Center for Biostatistics in AIDS Research, Department of Biostatistics, Harvard School of Public Health, FXB 514, 651 Huntington Avenue, Boston, MA 02115, USA.
Biostatistics. 2012 Jul;13(3):440-54. doi: 10.1093/biostatistics/kxr028. Epub 2011 Sep 15.
We propose to analyze panel count data using a spline-based semiparametric projected generalized estimating equation (GEE) method with the proportional mean model E(N(t)|Z) = Λ(0)(t) e(β(0)(T)Z). The natural logarithm of the baseline mean function, logΛ(0)(t), is approximated by a monotone cubic B-spline function. The estimates of regression parameters and spline coefficients are obtained by projecting the GEE estimates into the feasible domain using a weighted isotonic regression (IR).
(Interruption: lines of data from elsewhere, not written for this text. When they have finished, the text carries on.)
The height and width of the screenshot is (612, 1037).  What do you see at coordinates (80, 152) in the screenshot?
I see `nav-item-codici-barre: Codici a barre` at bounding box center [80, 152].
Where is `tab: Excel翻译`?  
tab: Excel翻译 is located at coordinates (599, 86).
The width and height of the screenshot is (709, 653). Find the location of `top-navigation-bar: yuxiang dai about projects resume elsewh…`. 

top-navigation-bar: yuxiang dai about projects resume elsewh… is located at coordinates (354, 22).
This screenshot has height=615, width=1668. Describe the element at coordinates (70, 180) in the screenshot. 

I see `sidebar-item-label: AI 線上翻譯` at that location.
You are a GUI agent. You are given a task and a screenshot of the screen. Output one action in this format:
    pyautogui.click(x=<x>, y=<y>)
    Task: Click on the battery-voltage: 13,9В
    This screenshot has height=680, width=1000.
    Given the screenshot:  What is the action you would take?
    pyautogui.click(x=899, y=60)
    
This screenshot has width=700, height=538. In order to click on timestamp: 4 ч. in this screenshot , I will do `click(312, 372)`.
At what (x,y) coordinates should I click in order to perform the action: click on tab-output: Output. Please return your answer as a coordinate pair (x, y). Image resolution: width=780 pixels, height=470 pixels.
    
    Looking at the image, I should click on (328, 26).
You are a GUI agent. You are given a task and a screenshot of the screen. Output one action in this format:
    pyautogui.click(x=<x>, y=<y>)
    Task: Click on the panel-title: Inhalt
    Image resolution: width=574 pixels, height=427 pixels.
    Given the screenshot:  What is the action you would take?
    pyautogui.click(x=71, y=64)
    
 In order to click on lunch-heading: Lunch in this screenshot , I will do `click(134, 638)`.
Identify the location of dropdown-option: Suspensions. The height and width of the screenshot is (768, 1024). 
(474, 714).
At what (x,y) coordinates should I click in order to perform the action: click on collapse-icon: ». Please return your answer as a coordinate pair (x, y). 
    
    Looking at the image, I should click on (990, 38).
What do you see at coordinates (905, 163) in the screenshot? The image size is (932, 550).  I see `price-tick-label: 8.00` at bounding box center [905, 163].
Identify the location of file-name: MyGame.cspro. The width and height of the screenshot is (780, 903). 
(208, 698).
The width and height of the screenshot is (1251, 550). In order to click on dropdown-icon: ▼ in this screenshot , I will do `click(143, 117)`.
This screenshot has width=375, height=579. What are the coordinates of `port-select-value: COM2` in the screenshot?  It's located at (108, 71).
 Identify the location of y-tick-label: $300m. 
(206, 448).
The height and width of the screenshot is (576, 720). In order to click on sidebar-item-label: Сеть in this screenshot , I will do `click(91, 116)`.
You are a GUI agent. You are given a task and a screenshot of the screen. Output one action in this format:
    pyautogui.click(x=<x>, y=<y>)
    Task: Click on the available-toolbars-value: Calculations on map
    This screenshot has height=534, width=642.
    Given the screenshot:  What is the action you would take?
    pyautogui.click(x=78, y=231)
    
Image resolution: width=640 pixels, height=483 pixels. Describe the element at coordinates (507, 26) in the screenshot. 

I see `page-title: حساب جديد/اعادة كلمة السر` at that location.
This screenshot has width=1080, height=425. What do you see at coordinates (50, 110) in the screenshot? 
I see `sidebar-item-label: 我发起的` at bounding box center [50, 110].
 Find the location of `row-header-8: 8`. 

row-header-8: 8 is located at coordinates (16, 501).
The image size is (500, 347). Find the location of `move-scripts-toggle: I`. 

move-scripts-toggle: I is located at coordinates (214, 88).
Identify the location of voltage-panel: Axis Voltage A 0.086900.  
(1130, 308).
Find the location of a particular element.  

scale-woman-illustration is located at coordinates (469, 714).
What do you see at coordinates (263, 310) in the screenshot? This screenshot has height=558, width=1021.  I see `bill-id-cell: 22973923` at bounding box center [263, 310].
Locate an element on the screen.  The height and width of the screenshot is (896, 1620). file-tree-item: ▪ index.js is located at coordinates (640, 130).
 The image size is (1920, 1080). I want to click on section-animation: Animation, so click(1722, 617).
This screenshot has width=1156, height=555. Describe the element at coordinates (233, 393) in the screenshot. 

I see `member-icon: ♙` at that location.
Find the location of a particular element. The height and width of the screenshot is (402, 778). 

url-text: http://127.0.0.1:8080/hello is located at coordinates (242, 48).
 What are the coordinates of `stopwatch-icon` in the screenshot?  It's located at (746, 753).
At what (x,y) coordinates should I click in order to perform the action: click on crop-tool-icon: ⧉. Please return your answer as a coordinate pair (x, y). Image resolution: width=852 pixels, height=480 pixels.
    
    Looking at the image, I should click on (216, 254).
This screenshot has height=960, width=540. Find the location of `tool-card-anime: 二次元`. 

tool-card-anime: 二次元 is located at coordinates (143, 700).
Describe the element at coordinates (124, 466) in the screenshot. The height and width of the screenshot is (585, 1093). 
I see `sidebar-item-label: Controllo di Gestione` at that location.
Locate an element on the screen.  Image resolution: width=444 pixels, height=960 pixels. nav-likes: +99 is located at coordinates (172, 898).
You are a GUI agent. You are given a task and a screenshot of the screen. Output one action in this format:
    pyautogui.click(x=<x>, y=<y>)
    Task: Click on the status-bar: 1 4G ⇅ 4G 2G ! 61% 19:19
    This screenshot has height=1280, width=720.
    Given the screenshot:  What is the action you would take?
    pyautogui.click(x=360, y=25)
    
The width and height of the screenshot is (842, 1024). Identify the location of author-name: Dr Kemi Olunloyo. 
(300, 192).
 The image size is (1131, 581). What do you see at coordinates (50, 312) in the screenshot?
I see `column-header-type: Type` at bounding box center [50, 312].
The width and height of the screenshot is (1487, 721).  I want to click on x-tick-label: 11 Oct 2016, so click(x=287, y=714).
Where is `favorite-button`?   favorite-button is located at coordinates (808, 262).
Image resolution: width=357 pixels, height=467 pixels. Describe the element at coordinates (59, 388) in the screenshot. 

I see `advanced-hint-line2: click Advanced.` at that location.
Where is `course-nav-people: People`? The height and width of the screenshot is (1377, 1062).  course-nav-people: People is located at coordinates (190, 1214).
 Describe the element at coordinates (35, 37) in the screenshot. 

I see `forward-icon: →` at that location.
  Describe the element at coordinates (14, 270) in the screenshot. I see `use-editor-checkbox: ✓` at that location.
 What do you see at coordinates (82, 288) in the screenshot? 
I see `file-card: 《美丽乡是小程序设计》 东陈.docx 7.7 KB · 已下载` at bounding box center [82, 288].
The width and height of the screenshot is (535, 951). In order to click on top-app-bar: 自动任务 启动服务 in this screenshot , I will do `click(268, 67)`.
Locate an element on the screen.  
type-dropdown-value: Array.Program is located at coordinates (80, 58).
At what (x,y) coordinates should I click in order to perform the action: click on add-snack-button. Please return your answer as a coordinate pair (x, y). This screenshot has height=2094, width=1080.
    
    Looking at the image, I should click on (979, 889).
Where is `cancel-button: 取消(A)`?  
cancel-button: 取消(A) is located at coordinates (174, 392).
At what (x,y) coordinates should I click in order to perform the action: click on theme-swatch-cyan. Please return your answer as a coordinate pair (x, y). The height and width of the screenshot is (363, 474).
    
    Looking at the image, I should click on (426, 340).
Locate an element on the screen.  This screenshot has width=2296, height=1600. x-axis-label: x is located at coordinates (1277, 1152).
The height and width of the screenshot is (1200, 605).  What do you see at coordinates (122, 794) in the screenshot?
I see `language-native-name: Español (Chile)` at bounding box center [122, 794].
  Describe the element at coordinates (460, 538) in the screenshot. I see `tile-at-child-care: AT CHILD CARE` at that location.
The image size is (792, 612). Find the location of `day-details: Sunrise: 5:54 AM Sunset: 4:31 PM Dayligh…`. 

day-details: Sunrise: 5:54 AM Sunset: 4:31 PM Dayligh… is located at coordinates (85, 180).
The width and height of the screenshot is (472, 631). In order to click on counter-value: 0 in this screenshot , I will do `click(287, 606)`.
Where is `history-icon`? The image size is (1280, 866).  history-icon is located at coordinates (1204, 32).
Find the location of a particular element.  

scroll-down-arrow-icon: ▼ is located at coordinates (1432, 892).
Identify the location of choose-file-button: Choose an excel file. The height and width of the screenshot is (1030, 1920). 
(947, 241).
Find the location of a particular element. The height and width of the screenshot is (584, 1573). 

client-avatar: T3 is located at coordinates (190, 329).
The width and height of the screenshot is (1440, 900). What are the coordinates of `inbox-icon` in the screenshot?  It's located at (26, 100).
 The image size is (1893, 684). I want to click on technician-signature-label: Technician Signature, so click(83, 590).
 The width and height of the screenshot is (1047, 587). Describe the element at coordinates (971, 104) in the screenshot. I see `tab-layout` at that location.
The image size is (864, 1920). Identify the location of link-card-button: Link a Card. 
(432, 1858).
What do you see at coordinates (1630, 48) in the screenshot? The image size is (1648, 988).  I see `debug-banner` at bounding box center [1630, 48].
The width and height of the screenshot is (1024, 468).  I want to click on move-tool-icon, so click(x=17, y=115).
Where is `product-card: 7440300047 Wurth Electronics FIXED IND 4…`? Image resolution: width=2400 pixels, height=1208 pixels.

The proposed method avoids assuming any parametric structure of the baseline mean function or any stochastic model for the underlying counting process. Selection of the working covariance matrix that accounts for overdispersion improves the estimation efficiency and leads to less biased variance estimations. Simulation studies are conducted using different working covariance matrices in the GEE to investigate finite sample performance of the proposed method, to compare the estimation efficiency, and to explore the performance of different variance estimates in presence of overdispersion. Finally, the proposed method is applied to a real data set from a bladder tumor clinical trial.
我们建议使用基于样条的半参数投影广义估计方程(GEE)方法分析面板计数数据,该方法采用比例均值模型 E(N(t)|Z) = Λ(0)(t) e(β(0)(T)Z)。基线均值函数的自然对数 logΛ(0)(t) 通过单调三次 B 样条函数进行近似。通过使用加权单调回归(IR)将 GEE 估计值投影到可行域中,来获得回归参数和样条系数的估计值。该方法避免了对基线均值函数的任何参数结构或潜在计数过程的任何随机模型的假设。选择考虑过离散度的工作协方差矩阵可以提高估计效率,并导致偏差较小的方差估计。通过在 GEE 中使用不同的工作协方差矩阵进行模拟研究,以研究所提出方法的有限样本性能,比较估计效率,并在存在过离散度的情况下探索不同方差估计的性能。最后,将该方法应用于膀胱癌临床试验的真实数据集。